Long-winded, ain't I? If anyone has a question and isn't afraid of the long-ass answer they might receive, I'd be happy to pony up whatever I have to offer.

Also: buy Harry's CHILD OF FIRE. It really is a great read. :)


  1. Thanks for the interview Ronson and Emily, excellent stuff.

    Quick question. The Bone Orchard (not to be mistaken with a chinese vampire western script i got when i googled the name), were you writing it over 8 years, or was that just the laid off time? How many rewrites did it see? And how long was it on the notecards/board until you started writing?

  2. Anonymous4:06 PM

    Peter, I had three things really working for me, when I wrote THE BONE ORCHARD:

    1. I had been thinking about pieces of what would become the story for a while.

    2. I had just been laid off, so I had that serious fire under my tail.

    3. I had no kids to take care of (yet).

    Which all goes to me hoping you won't reach for more sharp objects when I tell you that I wrote my Nicholl Finalist screenplay, my first screenplay, in...


    ...eight weeks.

    Here's what happened: I was laid off in January of 2003. I had a severance package and an understanding wife who told me to take a few weeks to relax and not think about much of anything, so that's what I did... I relaxed and did not think about much of anything, but for the myriad ways I could make my ex-boss' body disappear.

    Come the end of February, I decided to write a feature-length screenplay.

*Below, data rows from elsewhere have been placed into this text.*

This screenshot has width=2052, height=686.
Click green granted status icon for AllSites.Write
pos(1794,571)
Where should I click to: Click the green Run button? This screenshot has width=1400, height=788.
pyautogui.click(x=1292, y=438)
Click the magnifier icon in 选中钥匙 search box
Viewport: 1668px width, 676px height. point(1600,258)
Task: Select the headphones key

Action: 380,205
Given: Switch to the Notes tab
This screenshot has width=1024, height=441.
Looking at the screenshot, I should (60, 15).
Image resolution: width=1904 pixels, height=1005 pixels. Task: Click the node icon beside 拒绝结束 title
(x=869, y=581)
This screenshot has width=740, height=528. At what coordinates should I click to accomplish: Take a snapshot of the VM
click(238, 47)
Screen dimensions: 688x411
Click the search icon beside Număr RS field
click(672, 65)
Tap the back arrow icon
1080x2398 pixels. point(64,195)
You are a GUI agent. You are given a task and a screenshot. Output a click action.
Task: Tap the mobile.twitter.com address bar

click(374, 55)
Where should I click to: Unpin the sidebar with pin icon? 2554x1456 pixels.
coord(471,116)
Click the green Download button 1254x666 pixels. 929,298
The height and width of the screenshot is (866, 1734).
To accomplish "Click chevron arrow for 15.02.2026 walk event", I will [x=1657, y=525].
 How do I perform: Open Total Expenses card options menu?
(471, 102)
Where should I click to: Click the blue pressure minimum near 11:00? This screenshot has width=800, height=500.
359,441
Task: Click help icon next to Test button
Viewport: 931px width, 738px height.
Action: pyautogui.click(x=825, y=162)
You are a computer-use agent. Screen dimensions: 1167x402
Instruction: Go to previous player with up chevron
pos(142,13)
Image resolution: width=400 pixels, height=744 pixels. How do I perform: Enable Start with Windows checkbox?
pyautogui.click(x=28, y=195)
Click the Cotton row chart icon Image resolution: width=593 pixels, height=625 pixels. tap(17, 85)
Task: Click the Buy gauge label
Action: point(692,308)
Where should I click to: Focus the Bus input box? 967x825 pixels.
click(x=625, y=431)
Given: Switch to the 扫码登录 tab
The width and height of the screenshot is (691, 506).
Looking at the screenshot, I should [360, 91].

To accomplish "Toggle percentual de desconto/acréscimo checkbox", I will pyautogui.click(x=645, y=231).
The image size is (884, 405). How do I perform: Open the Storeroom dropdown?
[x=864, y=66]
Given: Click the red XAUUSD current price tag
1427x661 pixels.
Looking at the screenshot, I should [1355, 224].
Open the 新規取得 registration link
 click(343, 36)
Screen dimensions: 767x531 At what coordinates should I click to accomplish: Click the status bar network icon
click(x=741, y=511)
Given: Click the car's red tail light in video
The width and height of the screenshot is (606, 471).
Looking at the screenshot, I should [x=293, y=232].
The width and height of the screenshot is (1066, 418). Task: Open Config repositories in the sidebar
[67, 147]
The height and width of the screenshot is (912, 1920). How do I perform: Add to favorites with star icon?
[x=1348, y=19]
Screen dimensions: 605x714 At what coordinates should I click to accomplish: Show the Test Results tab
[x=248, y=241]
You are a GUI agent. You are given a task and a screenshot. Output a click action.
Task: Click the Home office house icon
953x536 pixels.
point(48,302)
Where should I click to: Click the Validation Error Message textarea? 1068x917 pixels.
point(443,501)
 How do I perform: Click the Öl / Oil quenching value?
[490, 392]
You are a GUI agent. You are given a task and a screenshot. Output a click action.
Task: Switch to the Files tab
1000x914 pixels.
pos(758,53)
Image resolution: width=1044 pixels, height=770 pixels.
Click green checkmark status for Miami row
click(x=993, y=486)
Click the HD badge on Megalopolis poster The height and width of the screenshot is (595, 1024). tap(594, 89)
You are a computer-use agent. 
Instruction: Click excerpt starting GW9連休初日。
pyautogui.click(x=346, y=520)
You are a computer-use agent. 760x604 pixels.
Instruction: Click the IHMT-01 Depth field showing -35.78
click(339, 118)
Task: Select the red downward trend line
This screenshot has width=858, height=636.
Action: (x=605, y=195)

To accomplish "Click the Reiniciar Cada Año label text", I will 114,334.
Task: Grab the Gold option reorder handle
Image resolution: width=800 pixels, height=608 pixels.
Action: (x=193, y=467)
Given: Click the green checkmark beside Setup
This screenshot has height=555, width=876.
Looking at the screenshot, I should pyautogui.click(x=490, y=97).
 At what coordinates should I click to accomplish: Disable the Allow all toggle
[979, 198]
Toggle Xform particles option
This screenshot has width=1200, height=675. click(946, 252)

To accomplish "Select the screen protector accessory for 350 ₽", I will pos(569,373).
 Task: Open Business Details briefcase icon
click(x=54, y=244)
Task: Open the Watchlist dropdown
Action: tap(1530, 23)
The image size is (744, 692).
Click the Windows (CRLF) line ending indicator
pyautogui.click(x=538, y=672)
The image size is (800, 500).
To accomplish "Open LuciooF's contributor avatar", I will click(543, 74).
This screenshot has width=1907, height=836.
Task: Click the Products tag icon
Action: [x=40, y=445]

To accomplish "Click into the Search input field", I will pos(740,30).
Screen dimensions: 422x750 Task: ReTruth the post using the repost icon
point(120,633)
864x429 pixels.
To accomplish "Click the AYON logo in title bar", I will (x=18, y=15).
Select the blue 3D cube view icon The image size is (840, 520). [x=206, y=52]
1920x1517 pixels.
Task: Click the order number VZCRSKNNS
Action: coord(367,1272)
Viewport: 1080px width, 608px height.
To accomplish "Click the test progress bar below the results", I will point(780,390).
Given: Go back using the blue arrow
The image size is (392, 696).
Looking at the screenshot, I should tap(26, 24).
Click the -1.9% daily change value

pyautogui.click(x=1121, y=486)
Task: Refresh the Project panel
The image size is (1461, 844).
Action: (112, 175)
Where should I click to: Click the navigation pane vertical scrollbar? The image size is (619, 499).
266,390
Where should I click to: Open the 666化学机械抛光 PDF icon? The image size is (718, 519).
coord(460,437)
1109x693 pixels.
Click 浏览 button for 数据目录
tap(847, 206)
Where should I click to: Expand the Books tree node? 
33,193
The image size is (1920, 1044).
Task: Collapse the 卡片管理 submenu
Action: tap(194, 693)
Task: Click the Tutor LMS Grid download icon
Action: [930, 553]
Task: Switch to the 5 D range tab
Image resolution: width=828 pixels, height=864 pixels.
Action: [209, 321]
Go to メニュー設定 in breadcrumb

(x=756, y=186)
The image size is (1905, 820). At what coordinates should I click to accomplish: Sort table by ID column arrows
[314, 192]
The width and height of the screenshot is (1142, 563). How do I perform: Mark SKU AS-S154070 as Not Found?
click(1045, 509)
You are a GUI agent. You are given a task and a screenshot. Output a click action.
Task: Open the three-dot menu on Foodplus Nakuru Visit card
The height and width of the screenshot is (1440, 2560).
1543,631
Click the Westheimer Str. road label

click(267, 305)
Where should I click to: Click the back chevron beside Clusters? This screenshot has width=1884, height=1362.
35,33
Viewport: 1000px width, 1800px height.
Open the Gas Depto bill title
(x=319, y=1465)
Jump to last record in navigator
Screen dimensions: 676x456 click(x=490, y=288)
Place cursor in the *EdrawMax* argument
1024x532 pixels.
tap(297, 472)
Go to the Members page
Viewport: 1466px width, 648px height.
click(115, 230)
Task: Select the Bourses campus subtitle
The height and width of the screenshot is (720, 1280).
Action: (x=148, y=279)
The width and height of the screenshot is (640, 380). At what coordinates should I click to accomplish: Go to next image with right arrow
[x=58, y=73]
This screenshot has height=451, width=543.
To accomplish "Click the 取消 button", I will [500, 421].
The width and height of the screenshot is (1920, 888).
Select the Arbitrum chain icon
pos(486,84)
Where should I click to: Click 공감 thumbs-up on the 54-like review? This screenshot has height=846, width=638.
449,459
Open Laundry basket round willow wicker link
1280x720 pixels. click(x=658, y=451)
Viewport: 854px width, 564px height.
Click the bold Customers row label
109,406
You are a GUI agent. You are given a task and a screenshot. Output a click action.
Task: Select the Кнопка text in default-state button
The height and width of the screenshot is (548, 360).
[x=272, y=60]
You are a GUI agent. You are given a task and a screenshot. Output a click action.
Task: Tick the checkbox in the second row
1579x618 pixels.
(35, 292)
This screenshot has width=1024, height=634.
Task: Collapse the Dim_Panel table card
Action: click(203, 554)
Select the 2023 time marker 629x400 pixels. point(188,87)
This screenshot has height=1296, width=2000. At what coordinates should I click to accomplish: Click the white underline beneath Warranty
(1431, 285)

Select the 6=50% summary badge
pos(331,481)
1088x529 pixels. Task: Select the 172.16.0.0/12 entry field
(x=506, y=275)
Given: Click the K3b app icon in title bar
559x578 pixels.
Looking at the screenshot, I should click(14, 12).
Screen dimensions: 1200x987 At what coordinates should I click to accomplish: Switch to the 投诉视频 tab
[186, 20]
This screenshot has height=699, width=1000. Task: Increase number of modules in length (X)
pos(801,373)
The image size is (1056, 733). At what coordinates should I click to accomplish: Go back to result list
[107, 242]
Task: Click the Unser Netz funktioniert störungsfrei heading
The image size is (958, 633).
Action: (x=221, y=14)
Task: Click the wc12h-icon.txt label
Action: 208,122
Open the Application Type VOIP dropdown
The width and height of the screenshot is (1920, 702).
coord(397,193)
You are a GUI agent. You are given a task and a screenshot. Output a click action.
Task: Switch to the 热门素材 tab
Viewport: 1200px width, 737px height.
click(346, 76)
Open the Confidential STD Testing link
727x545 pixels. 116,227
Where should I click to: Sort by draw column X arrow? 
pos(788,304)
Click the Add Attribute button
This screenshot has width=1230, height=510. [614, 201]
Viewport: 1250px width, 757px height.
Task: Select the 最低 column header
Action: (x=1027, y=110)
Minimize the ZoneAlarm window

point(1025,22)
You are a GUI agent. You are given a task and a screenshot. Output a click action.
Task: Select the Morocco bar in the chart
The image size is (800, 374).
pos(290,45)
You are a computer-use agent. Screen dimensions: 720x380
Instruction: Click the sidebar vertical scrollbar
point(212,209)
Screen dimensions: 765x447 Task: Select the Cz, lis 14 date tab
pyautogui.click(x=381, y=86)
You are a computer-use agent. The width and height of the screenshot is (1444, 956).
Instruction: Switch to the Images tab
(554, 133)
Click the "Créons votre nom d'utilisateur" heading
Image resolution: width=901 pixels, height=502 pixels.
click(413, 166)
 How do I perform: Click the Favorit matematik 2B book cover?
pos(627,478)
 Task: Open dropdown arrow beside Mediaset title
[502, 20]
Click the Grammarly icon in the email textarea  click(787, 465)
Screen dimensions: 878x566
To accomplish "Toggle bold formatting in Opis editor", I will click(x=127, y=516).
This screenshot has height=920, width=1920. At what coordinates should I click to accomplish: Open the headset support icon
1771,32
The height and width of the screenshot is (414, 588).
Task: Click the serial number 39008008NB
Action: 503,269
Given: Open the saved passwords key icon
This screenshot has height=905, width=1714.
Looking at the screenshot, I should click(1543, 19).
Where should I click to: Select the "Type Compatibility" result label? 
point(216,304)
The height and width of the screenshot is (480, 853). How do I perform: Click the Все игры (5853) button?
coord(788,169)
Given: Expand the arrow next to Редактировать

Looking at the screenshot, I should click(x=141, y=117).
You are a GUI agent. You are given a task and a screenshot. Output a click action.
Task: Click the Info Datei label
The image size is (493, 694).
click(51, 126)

I'd written short film scripts before (seemed like a less-painful way to learn) and I was ready to jump on a feature.

    Also, some quick research showed a pretty good contest called the Nicholl Fellowship had an entry deadline that was two months away.

    So I spent one month figuring out the story, the characters and putting it down on notecards, and one month actually writing the screenplay itself.

    I finished with two days before the Nicholl deadline, so I sent that first draft of TBO over to a couple of talented writer buddies who I trusted to give me fast, honest feedback, mostly of the quick polish variety, since I had time for nothing else... talked with both on the phone the next day, did my quickie polish on the first draft, and fired it off to the Nicholl with a whole day to spare.

    So: one month of story outlining and notecards and one month of actual script writing on what became a one-polish, first draft contest entry.

    And it hasn't been that easy, since.

  3. Hey, Ronson!

    Here's a question for you: how do you manage to be a stay-at-home-dad and still find time for writing? Is there a daycare involved, does he play while you work, or do you just write during down-time? (We kind of suck at the whole juggling family/work thing, so we want to know your secrets!!) : )

  4. Anonymous2:47 PM

    Carole, I wish I had a set schedule, but if I'm writing on spec, I really don't.

    I *try* to write in the mornings, while the kids are in K and day school... the rest of the day, I do research and noodle ideas and such, jot down bits and pieces, but I usually don't get a nice 2 - 3 hour uninterrupted chunk to work with, like I can get in the mornings.

    Now, if I'm writing on assignment or someone is waiting on a draft from me and I'm under contract -- any situation where the deadline is coming from somewheres other than me -- then I'm on it, every single day.

    And I don't miss those deadlines. Ever. :)


  5. Thanks Ronson. Always interested on the scheduling and time some writers put in. Personally, I am never satisfied so I end up doing 5+ rewrites. But some writers like Sheldon Turner are crankin' out several scripts a year. 1 month of outline and 1 month of writing... I hope to settle around that type of schedule one of these days. Thanks again.